La garde au sol du châssis standard de l’Octavia est de 142 millimètres. Elle est confortable à vitesse élevée et sur autoroute, mais surtout sur le macadam défoncé des villes, elle ne s’accommode pas vraiment des grosses roues. Un châssis DCC adaptatif, moyennant un supplément de prix, résoudrait certainement ce problème. J’en reparlerai plusieurs fois ici…

Malgré cela, il s’agit d’une voiture agréablement réglée qui, hormis un léger grondement de l’essieu arrière, plaît grâce à une insonorisation décente. La direction agréable mérite d’être soulignée, mais elle n’est pas très précise et est un peu trop puissante. Nombreux sont ceux qui apprécieront la sécurité en virage, mais là encore, je ne peux m’empêcher de penser au châssis sportif. Avec lui, l’Octavia est plus stable et se comporte mieux en conduite rapide, qui plus est, sans que le confort n’en pâtisse. Je le répète, le DCC en vaut la peine.

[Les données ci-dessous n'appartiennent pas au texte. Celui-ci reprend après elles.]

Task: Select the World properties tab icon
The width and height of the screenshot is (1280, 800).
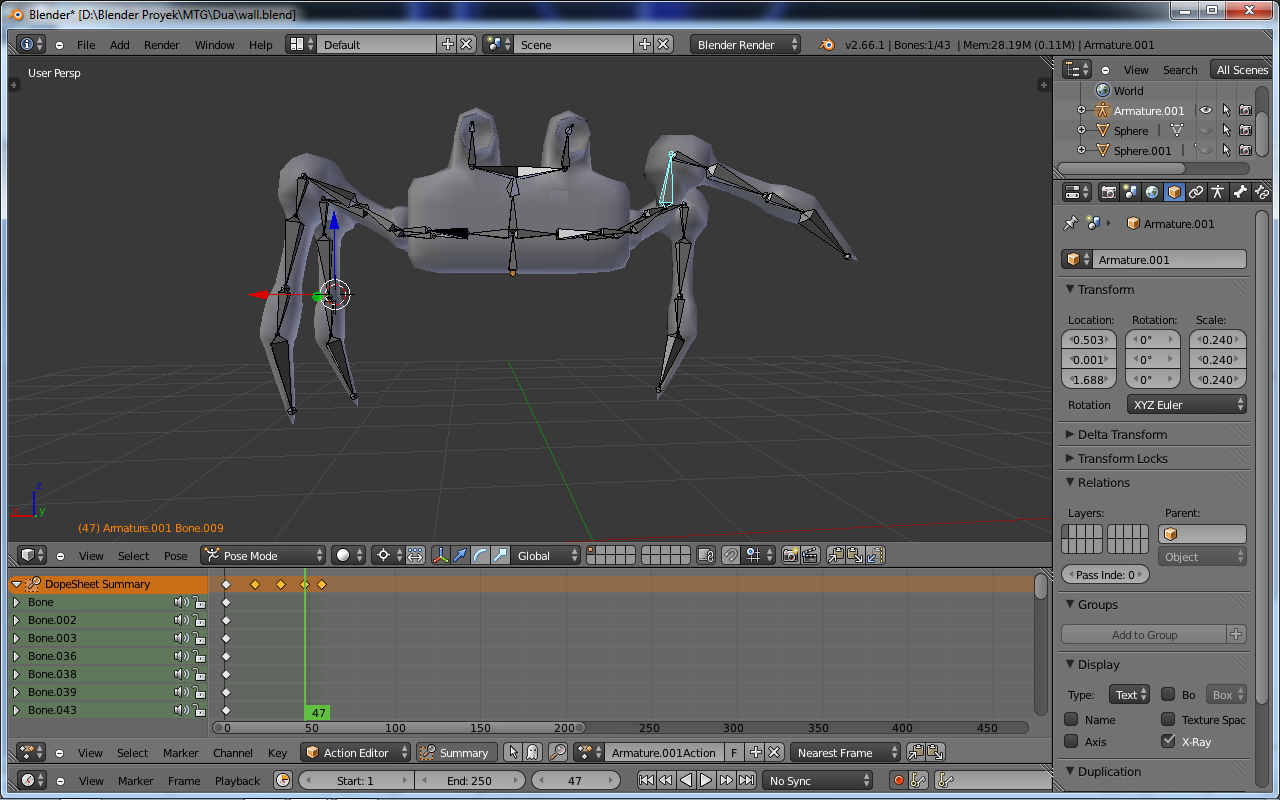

Maintenant, la question la plus importante est de savoir s’il peut défendre son prix relativement élevé. En fait, je ne le sais pas moi-même. C’est une bonne voiture à laquelle je ne peux rien reprocher, mais plus de 41 000 euros pour la version Style, certes haut de gamme, mais en réalité une sorte de milieu de gamme, c’est vraiment beaucoup. Mais la concurrence, hormis le groupe VW, ne propose pas de moteur diesel honnête d’un volume d’au moins deux litres, et il y a aussi des voitures à carrosserie break aujourd’hui….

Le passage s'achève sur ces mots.